(Stored items)
Content starts
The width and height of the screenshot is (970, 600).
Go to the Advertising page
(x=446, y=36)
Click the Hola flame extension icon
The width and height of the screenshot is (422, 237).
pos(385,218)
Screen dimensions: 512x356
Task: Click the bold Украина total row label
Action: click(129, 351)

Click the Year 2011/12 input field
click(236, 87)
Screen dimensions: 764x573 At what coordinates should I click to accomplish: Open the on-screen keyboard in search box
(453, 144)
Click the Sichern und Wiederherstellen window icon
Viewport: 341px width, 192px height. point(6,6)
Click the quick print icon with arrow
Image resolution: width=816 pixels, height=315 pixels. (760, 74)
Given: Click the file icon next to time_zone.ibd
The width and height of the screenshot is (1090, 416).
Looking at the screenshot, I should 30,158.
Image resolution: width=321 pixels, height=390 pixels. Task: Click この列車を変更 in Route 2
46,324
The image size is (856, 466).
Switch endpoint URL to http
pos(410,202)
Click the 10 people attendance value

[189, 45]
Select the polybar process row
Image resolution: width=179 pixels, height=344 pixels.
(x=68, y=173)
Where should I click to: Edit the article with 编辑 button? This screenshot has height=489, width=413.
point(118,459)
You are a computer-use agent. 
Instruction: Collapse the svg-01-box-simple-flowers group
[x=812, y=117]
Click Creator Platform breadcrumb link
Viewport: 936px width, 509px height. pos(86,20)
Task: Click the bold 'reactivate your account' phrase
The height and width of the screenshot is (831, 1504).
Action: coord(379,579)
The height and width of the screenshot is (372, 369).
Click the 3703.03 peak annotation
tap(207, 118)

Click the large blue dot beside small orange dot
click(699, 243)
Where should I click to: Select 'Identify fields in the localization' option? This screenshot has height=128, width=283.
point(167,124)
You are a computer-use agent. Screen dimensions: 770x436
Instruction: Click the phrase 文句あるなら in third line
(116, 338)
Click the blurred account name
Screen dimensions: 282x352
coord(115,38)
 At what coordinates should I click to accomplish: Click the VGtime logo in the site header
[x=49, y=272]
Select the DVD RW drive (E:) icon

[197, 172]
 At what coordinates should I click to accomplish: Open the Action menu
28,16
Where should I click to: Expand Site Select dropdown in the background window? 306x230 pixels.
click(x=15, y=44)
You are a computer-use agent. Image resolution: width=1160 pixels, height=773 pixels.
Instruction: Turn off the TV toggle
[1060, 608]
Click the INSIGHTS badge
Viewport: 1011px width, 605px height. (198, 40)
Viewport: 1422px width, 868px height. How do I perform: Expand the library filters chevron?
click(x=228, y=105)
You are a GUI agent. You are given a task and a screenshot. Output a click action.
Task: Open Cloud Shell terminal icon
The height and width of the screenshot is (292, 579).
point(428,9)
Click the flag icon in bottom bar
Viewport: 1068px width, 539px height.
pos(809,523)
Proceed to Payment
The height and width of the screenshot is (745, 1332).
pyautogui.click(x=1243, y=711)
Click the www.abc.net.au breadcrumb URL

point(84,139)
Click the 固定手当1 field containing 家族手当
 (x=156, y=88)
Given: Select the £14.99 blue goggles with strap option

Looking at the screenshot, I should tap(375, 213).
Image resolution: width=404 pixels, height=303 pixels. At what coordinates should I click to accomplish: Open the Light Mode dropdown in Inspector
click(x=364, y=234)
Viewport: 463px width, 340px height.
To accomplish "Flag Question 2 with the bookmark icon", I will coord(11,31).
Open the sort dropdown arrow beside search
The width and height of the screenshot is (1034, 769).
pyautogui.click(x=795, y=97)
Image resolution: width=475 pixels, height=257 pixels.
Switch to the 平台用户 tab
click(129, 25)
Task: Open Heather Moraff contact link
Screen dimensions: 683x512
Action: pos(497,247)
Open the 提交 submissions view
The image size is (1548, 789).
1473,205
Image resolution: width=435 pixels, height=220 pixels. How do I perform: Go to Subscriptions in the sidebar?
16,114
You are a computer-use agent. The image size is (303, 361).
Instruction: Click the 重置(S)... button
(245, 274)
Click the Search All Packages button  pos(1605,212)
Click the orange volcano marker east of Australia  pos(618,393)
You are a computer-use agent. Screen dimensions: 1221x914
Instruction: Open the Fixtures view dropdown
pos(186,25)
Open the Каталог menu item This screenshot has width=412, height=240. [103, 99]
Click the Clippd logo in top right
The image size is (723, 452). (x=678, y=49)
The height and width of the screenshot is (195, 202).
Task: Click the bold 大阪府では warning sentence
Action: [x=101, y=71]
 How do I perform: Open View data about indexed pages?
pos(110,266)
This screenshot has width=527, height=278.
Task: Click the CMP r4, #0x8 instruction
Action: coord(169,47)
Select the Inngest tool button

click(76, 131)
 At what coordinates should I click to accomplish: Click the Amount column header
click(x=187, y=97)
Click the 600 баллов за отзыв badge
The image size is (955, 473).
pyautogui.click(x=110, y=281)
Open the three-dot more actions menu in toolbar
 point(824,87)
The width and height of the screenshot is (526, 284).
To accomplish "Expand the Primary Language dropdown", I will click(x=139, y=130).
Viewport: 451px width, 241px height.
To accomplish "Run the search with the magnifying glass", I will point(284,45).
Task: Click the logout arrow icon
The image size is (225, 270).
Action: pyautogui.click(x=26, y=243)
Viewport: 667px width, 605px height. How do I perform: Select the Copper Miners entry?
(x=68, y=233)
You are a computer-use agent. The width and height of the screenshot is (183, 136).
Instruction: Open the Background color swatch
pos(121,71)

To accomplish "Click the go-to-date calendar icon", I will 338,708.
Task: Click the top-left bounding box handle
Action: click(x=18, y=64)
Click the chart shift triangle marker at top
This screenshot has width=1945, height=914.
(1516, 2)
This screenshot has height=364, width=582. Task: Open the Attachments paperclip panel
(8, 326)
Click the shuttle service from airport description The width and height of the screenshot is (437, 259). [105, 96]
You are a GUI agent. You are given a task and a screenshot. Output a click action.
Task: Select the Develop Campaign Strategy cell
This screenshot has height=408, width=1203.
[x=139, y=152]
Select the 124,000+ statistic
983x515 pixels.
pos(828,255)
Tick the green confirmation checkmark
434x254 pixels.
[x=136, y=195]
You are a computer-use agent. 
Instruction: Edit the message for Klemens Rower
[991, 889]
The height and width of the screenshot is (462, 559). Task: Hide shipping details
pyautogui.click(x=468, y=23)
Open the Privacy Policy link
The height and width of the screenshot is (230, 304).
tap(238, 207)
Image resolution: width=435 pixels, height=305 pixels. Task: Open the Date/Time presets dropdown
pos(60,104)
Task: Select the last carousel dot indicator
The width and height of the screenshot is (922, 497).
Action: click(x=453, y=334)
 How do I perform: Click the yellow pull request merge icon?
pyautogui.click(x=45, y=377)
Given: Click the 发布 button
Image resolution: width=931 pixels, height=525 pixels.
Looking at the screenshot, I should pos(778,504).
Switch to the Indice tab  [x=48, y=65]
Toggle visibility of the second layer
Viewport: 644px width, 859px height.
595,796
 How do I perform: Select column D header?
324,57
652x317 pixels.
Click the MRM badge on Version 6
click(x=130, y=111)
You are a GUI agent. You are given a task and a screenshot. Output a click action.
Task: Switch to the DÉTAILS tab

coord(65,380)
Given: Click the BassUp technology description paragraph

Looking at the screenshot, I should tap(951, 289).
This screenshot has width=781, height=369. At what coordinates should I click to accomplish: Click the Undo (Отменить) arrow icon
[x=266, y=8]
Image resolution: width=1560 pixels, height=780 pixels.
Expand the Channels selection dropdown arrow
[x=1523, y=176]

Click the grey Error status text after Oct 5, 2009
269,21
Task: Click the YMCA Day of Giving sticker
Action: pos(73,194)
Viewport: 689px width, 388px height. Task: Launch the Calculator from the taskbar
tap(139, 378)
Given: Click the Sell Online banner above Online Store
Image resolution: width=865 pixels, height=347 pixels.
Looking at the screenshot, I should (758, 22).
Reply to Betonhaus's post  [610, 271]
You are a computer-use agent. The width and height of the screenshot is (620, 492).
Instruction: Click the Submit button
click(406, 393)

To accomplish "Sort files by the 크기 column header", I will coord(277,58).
Content ends
## Instructions for the task
Determine how many lines of the data above contain the string "account", and give the result with nothing else.

## Written response
2